__Aim of the task__: Please output exactly the lines from the one containing "Where should I" through the end of the records below, leaving out any pictures.

Collected data
= Beginning of Section =
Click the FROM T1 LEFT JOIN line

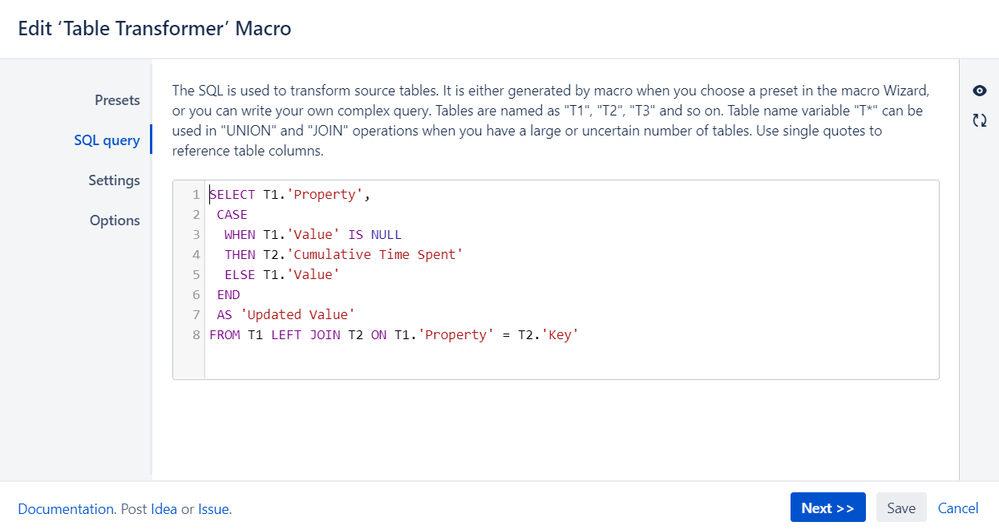click(x=394, y=335)
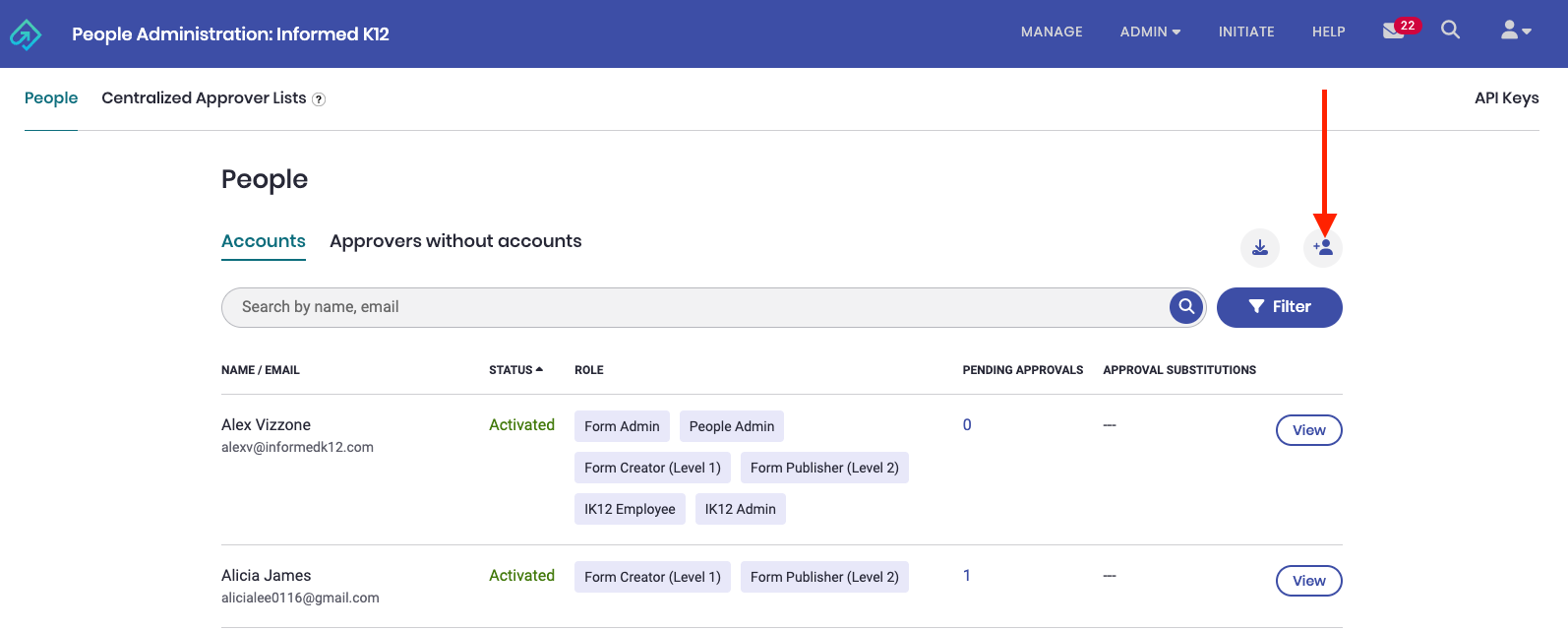The width and height of the screenshot is (1568, 631).
Task: View Alex Vizzone's account details
Action: [1308, 430]
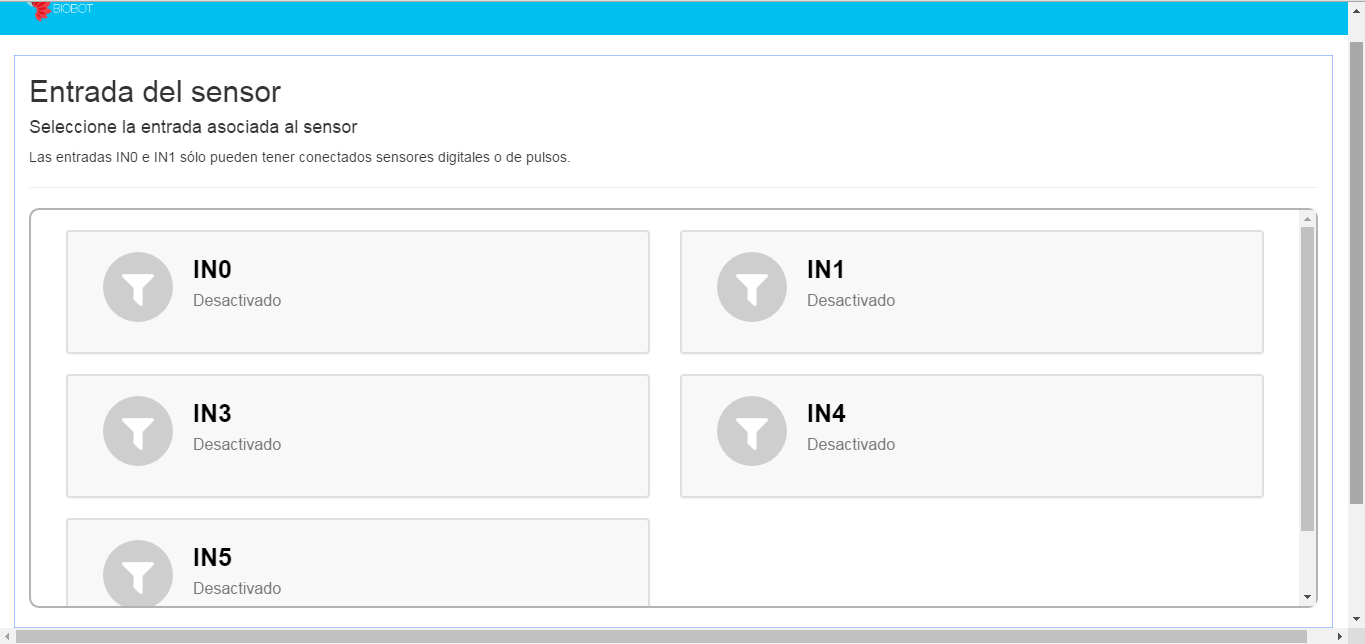
Task: Toggle the Desactivado status under IN0
Action: (x=237, y=300)
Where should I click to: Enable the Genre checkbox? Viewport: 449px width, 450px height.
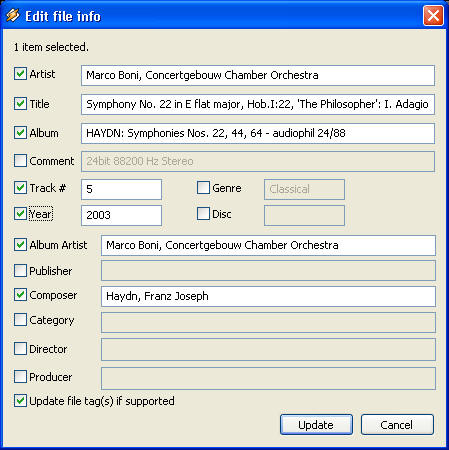[x=203, y=188]
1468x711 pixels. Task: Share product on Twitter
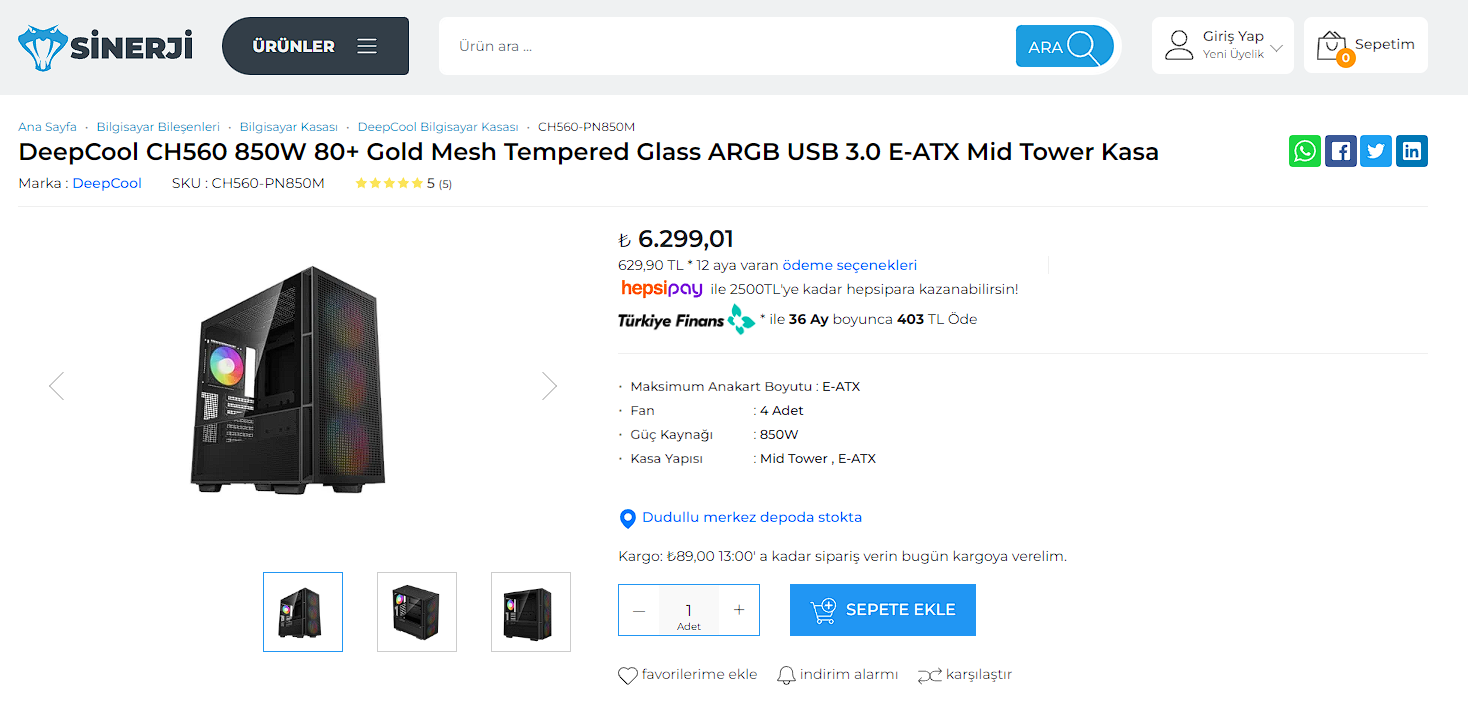coord(1376,151)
= End of Section =
__Response__:
Where should I click to: Enable the Genre checkbox? Viewport: 449px width, 450px height.
[x=203, y=188]
1468x711 pixels. Task: Share product on Twitter
coord(1376,151)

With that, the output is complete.